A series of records
+--

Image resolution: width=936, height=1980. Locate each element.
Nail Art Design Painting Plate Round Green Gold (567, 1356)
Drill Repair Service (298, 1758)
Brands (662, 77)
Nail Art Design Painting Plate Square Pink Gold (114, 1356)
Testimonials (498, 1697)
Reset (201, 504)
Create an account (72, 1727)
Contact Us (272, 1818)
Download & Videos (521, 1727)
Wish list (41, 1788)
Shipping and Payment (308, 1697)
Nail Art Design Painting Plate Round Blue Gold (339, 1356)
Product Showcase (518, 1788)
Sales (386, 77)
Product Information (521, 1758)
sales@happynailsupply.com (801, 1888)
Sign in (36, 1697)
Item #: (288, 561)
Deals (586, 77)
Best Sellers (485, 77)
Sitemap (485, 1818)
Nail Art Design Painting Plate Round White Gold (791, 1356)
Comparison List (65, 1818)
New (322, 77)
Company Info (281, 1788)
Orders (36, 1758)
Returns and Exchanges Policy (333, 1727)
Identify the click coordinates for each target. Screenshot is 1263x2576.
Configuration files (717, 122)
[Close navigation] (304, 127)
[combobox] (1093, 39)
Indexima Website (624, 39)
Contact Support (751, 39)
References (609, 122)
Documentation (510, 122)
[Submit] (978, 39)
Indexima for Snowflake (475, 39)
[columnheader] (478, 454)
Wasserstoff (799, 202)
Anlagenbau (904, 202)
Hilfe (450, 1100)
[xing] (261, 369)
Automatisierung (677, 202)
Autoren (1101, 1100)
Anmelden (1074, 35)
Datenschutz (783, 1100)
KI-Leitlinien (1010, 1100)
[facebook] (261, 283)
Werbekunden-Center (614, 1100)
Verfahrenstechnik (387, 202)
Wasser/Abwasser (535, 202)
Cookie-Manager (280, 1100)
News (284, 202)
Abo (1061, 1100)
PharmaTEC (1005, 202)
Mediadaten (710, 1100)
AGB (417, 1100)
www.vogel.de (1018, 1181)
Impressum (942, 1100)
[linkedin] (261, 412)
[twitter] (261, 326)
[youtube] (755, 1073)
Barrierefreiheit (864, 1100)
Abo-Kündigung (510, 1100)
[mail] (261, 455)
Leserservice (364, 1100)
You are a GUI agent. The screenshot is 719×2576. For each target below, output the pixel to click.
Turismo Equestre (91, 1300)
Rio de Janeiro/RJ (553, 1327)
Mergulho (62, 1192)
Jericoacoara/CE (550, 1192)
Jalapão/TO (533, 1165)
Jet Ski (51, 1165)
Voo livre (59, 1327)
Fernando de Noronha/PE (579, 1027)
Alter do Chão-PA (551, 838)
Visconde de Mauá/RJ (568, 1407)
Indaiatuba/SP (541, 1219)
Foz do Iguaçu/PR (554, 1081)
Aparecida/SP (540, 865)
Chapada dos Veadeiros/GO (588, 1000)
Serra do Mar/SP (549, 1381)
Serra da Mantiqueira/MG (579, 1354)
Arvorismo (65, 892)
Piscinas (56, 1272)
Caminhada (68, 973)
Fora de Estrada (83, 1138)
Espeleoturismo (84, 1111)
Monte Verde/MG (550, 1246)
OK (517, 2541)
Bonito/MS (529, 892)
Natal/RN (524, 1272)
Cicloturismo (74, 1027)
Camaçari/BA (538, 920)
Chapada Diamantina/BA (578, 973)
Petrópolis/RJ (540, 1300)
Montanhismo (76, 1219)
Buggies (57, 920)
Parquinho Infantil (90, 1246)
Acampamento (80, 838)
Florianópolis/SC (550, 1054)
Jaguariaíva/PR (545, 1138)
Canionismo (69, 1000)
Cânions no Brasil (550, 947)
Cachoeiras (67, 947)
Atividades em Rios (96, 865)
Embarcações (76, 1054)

+--

WHAT IS EXPECTED: Recast every request in the lines above as a two-column CSV with the columns "target" and "point", one row per request. Put the request's text and its answer each in a single quoted field, with line breaks replaced by spaces.

WRITTEN SOLUTION:
target,point
"Image resolution: width=936, height=1980. Locate each element. Nail Art Design Painting Plate Round Green Gold","(567, 1356)"
"Drill Repair Service","(298, 1758)"
"Brands","(662, 77)"
"Nail Art Design Painting Plate Square Pink Gold","(114, 1356)"
"Testimonials","(498, 1697)"
"Reset","(201, 504)"
"Create an account","(72, 1727)"
"Contact Us","(272, 1818)"
"Download & Videos","(521, 1727)"
"Wish list","(41, 1788)"
"Shipping and Payment","(308, 1697)"
"Nail Art Design Painting Plate Round Blue Gold","(339, 1356)"
"Product Showcase","(518, 1788)"
"Sales","(386, 77)"
"Product Information","(521, 1758)"
"sales@happynailsupply.com","(801, 1888)"
"Sign in","(36, 1697)"
"Item #:","(288, 561)"
"Deals","(586, 77)"
"Best Sellers","(485, 77)"
"Sitemap","(485, 1818)"
"Nail Art Design Painting Plate Round White Gold","(791, 1356)"
"Comparison List","(65, 1818)"
"New","(322, 77)"
"Company Info","(281, 1788)"
"Orders","(36, 1758)"
"Returns and Exchanges Policy","(333, 1727)"
"Identify the click coordinates for each target. Screenshot is 1263x2576. Configuration files","(717, 122)"
"[Close navigation]","(304, 127)"
"[combobox]","(1093, 39)"
"Indexima Website","(624, 39)"
"Contact Support","(751, 39)"
"References","(609, 122)"
"Documentation","(510, 122)"
"[Submit]","(978, 39)"
"Indexima for Snowflake","(475, 39)"
"[columnheader]","(478, 454)"
"Wasserstoff","(799, 202)"
"Anlagenbau","(904, 202)"
"Hilfe","(450, 1100)"
"[xing]","(261, 369)"
"Automatisierung","(677, 202)"
"Autoren","(1101, 1100)"
"Anmelden","(1074, 35)"
"Datenschutz","(783, 1100)"
"KI-Leitlinien","(1010, 1100)"
"[facebook]","(261, 283)"
"Werbekunden-Center","(614, 1100)"
"Verfahrenstechnik","(387, 202)"
"Wasser/Abwasser","(535, 202)"
"Cookie-Manager","(280, 1100)"
"News","(284, 202)"
"Abo","(1061, 1100)"
"PharmaTEC","(1005, 202)"
"Mediadaten","(710, 1100)"
"AGB","(417, 1100)"
"www.vogel.de","(1018, 1181)"
"Impressum","(942, 1100)"
"[linkedin]","(261, 412)"
"[twitter]","(261, 326)"
"[youtube]","(755, 1073)"
"Barrierefreiheit","(864, 1100)"
"Abo-Kündigung","(510, 1100)"
"[mail]","(261, 455)"
"Leserservice","(364, 1100)"
"You are a GUI agent. The screenshot is 719×2576. For each target below, output the pixel to click. Turismo Equestre","(91, 1300)"
"Rio de Janeiro/RJ","(553, 1327)"
"Mergulho","(62, 1192)"
"Jericoacoara/CE","(550, 1192)"
"Jalapão/TO","(533, 1165)"
"Jet Ski","(51, 1165)"
"Voo livre","(59, 1327)"
"Fernando de Noronha/PE","(579, 1027)"
"Alter do Chão-PA","(551, 838)"
"Visconde de Mauá/RJ","(568, 1407)"
"Indaiatuba/SP","(541, 1219)"
"Foz do Iguaçu/PR","(554, 1081)"
"Aparecida/SP","(540, 865)"
"Chapada dos Veadeiros/GO","(588, 1000)"
"Serra do Mar/SP","(549, 1381)"
"Serra da Mantiqueira/MG","(579, 1354)"
"Arvorismo","(65, 892)"
"Piscinas","(56, 1272)"
"Caminhada","(68, 973)"
"Fora de Estrada","(83, 1138)"
"Espeleoturismo","(84, 1111)"
"Monte Verde/MG","(550, 1246)"
"OK","(517, 2541)"
"Bonito/MS","(529, 892)"
"Natal/RN","(524, 1272)"
"Cicloturismo","(74, 1027)"
"Camaçari/BA","(538, 920)"
"Chapada Diamantina/BA","(578, 973)"
"Petrópolis/RJ","(540, 1300)"
"Montanhismo","(76, 1219)"
"Buggies","(57, 920)"
"Parquinho Infantil","(90, 1246)"
"Acampamento","(80, 838)"
"Florianópolis/SC","(550, 1054)"
"Jaguariaíva/PR","(545, 1138)"
"Canionismo","(69, 1000)"
"Cânions no Brasil","(550, 947)"
"Cachoeiras","(67, 947)"
"Atividades em Rios","(96, 865)"
"Embarcações","(76, 1054)"